Surprisingly, Cox multivariate stepwise regression revealed that a mild increase in AST pre- LT was negatively associated with AKI. However, AST was not an independent predictor of AKI in univariate analysis, implying that AST indirectly affects AKI through ischemia preconditioning (IP), a method that may alleviate IRI injury . This is consistent with the findings of another study, which found that mild injury of renal function prior to OLT may protect against AKI post-OLT via the IP . IP is another method with extensive preclinical evidence that has a protective effect on the graft and other organs, but clinical evidence has been more ambiguous . But from the pathophysiological mechanism, there is hope for reducing IRI through IP.
The fifth predictor was mechanical ventilation duration that more than 40 hours post-operation potentially increasing the risk of AKI. This may be controversial for patients who require prolonged ventilatory support after transplantation are usually severely ill or have a more complicated procedure than those who extubated early.
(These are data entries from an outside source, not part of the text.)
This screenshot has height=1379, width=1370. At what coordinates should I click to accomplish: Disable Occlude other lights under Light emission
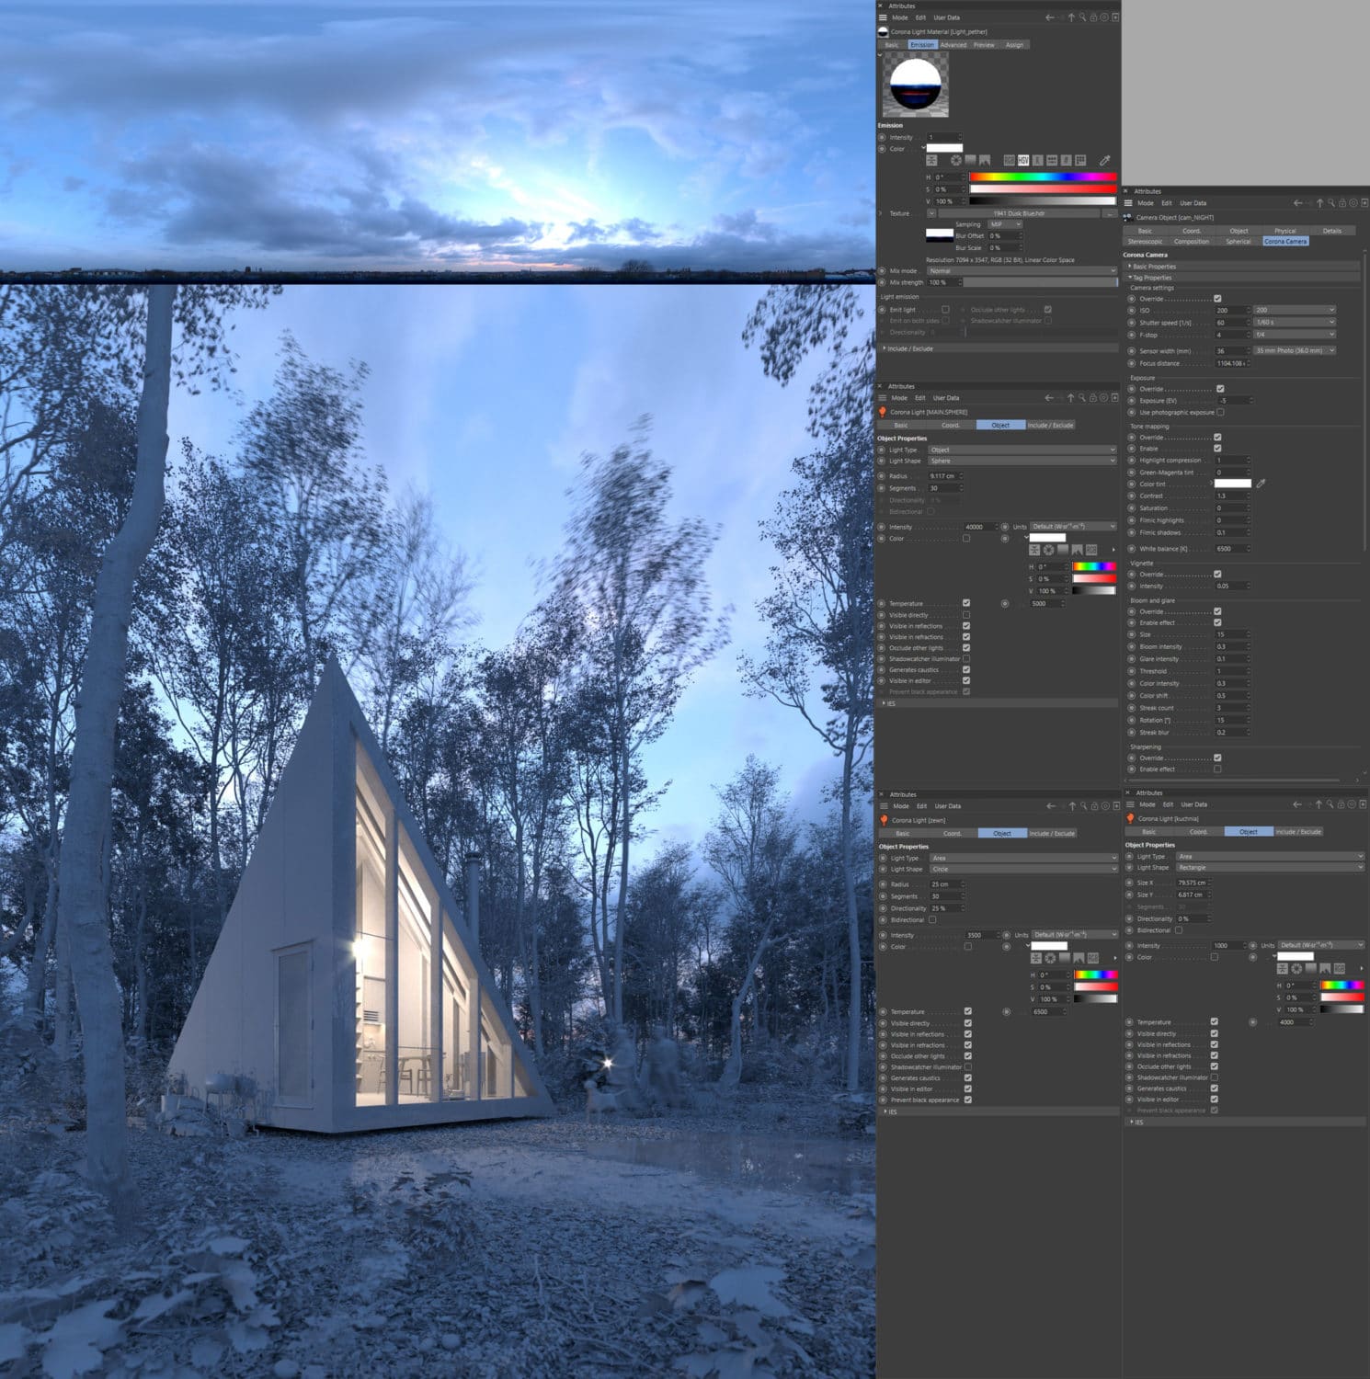[1048, 310]
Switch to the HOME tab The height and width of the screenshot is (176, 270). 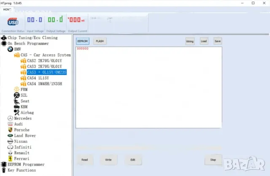click(8, 9)
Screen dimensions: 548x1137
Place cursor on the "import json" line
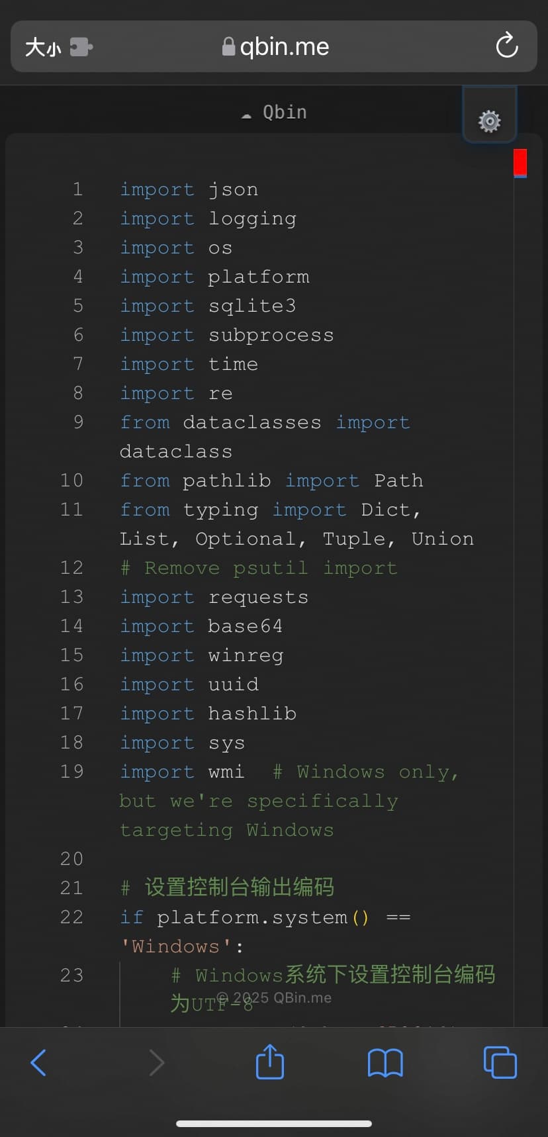click(189, 190)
However, theoretically MV may lead to the development of AKI through haemodynamic factors or ventilator-induced lung injury by triggering a pulmonary inflammatory reaction and subsequent systemic release of inflammatory mediators . Clinically, prolonged mechanical ventilation time is a risk factor for AKI 48 hours after surgery . Third, early extubation can improve splanchnic and liver blood flow, which may result in better liver graft recovery, which is the foundation of stabilizing other organs function in liver transplantation [22,23]. Early extubation is feasible and safe in LT patients, with potential physiologically benefits optimal patient outcomes . This does not simply imply extubating at a specific time, but suggests that personalized care for patients on a liver transplant and early extubation successful is dependent on the recipient's pretransplant condition, intraoperative events, and clinicians' ability to predict posttransplant complications .
This is the first model to predict the risk of AKI in liver transplant recipients using DCD grafts, and evaluated the impact of MELD and CIT on AKI after LT simultaneously, which is more suitable for the current MELD based liver transplantation policy and donor selection criteria expansion situation.This prediction model has some limitations: it is a single-center study with a small sample size, false-positive outcomes are possible. Furthermore, other parameters impacting donor quality, such as age, BMI, and so on, were not considered. Third, more modifiable risk factors such as low blood pressure and intraoperative vasopressor use were not included in the model.
In conclusion, significant modifications in recipient and donor criteria have a significant impact on the outcome of liver transplantation. Despite the MELD score and CIT are the most important risk factors for renal dysfunction in DCD liver transplants, the prognosis may improve due to novel organ preservation techniques and other methods that can reduce IRI.